Dedicated algorithms for threshold-based segmentation (either for CBV or SUV quantification) and reliable co-registration of these dynamic functional maps on static MRI/CT anatomy are still rare, do not share a real common language, and are very operator-dependent. Solutions exist for each of these advanced techniques, such as acquiring anatomic MRI during the same imaging session with similar technique (e.g., T2-weighted for PWI) and tissue contrast, the use of non-linear registration methods to better match the anatomy of the functional and anatomic images, and registering the reference image set (the CT image) in the same scanning position as the functional image set (for PET and MRS).
Finally, the heterogeneity in methodology, imaging techniques (either acquisition of the sequences or postprocessing steps), and dedicated software applications are also evident in the various protocols and softwares available for neuro-radiologists. As the European Neuro-oncologic Imaging Platform at EORTC[48], we will unify our techniques by including full details of the whole workflow of perfusion MRI protocol for all HGGs, similar to the ongoing prospective 26053 and 26101 side-studies.
Next Steps: Combination, Homogeni-zation, Adaptation, and Integration
The current trend is to combine imaging as an integrated multi-modality technique. Each of these techniques has the potential to improve delineation for radiotherapy planning over an individual modality. For HGG patients, it will become increasingly feasible to integrate a high-tech, preradiation imaging planning, such as 18F-DOPA-PET plus, in the same week or ideally simultaneous with PWI and DTI MRI data acquisition, complementary to conventional T2 and T1-Gd sequences.

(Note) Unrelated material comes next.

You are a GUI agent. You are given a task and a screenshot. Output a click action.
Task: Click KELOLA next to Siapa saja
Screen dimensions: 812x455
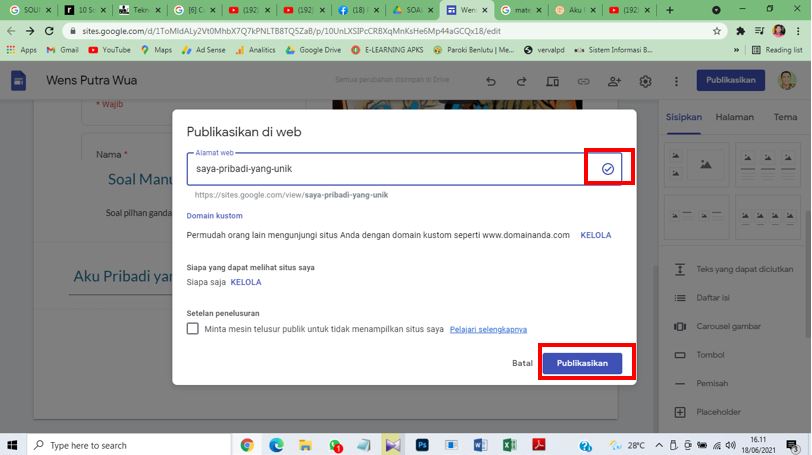point(246,282)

Hybrid visualization of HGG presenting angiogenic characteristics vs. other mainly infiltrative characteristics will guide the boost for dose-painting and will potentially determine whether concomitant treatment with antiangiogenic and/or antiinvasiveness drugs are needed[49]. Of note, the first PET/MRI machines are available now, and HGG could be a good model[50]. It will be a challenge to adequately determine the timing of the very early evaluations, even per-therapeutically.
Defining new synthetic semi-quantitative metrics, with complete integration and careful interpretation of all these “hybrid” data and fancy images, will be the final “next step”!